Von absoluten Mehrheiten können die Volksparteien, oder auch ehemaligen Volksparteien, heute nur träumen.

Da bin ich mir nicht so sicher. Sicher, im Augenblick sind beide Volksparteien von absoluten Mehrheiten weit entfernt. Aber auch in der Vergangenheit waren diese nicht der Regelfall und ich könnte mir vorstellen, dass es eines Tages diese Konstellationen auch wieder geben könnte.

Ihre eigene Partei hat gerade eine wichtige Weichenstellung getroffen. Hat Annegret Kramp-Karrenbauer eigentlich die Wahl gewonnen, oder hat Friedrich Merz sie verloren?

Natürlich hat Kramp-Karrenbauer die Wahl gewonnen. Schon deswegen, weil der Zweitplatzierte Merz ebenfalls sehr beachtlich abgeschnitten hat. In diesem Fall ist es ganz eindeutig, Kramp-Karrenbauer hat mit einem knappen Vorsprung gewonnen.

Es gab einige Beobachter, die sagten, dass Merz die Abstimmung in seiner Vorstellungsrede verloren habe.

Merz war ein hochachtbarer Kandidat. Er hat in den Vorstellungsrunden in der ein oder anderen Frage Positionen bezogen, die deutlich gemacht haben, dass er lange nicht mehr in der Mitte der Partei gelebt hat. Und er hat zu meiner Überraschung nicht die Beste, sondern nur die zweitbeste Rede auf dem Parteitag gehalten. Beides zusammen hat wohl den Ausschlag gegeben.

Aljoscha Kertesz und Bernhard Vogel (c) privat

Hat sich die Partei nicht in den letzten Jahren so stark geändert, dass Merz beim Delegiertenapparat von vornherein keine Chance hatte?

Nein, sonst hätte er nicht so viele Stimmen bekommen. Er hatte eine Chance und er hat sie knapp verfehlt.

Aber hat sich die Partei in den letzten Jahren nicht so stark gewandelt, dass seine Wahl eher eine Überraschung gewesen wäre? Eine Sozialdemokratisierung der CDU ist durchaus festzustellen.

Was Sie Sozialdemokratisierung nennen, nenne ich Preis der großen Koalition, in der man sich selbstverständlich und logischerweise in der Mitte trifft. Dann zeigt man nicht die scharfe Kante, die man gerne zeigen würde, und in der Vergangenheit auch gezeigt hat, wenn die eine Volkspartei regiert hat und die andere eine tatkräftige Opposition geboten hat. Wenn das nicht der Fall ist, dann trifft man sich selbstverständlich in der Mitte und kann das eigene Profil nicht so deutlich artikulieren, wie wenn man nicht an einen Koalitionsvertrag gebunden ist.

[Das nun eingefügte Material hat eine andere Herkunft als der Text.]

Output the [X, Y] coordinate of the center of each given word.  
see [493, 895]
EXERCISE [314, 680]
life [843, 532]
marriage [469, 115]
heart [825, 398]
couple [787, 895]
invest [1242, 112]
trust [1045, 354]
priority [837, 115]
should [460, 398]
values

Die politische Mitte ist bekanntermaßen ein begehrter Platz. Die FDP beansprucht ihn traditionell für sich, SPD und CDU sind aus den jeweiligen Richtungen in die Mitte gewandert und auch die Grünen unter Robert Habeck scheinen es sich hier bequem zu machen. Muss die CDU dann nicht ein Stück weit wieder nach rechts wandern, um dauerhaft erfolgreich zu sein?

Von diesen Wanderungstheorien mancher Journalisten halte ich nicht viel. Die Glaubwürdigkeit steht infrage. Und die Glaubwürdigkeit der CDU beruht auf dem Bekenntnis zu ihren Wurzeln: christlich-sozial, freiheitlich-liberal und wertkonservativ. Und ich habe etwas dagegen, wenn man verlangt: Im Herbst müssen wir etwas konservativer und im Frühling etwas liberaler sein. Nein, wir müssen uns zu unseren Wurzeln bekennen, mit denen wir überraschenderweise seit 70 Jahre alles in allem erfolgreich gewesen sind. Von dieser Vorstellung, wir müssten weiter nach rechts rücken, halte ich schon deswegen nichts, weil wir dann in der Mitte doppelt so viel verlieren, wie wir weiter rechts gewinnen.

Das Konservative kam aber in den letzten Jahren in Ihrer Partei zu kurz.

Da muss man zunächst klären, was konservativ bedeutet. Konservativ kann sehr fortschrittlich sein, konservativ kann reaktionär sein. Und in der politischen Diskussion erleben wir gegenwärtig beides. Für mich heißt konservativ: Prüfe das Neue, ob es besser ist als das Alte, und prüfe das Alte, ob es mehr taugt als das Neue. Entscheide danach, und nicht nach der Forderung populistischer Redner, die öfter mal etwas Neues verlangen. Das ist keine Grundlage einer soliden Politik.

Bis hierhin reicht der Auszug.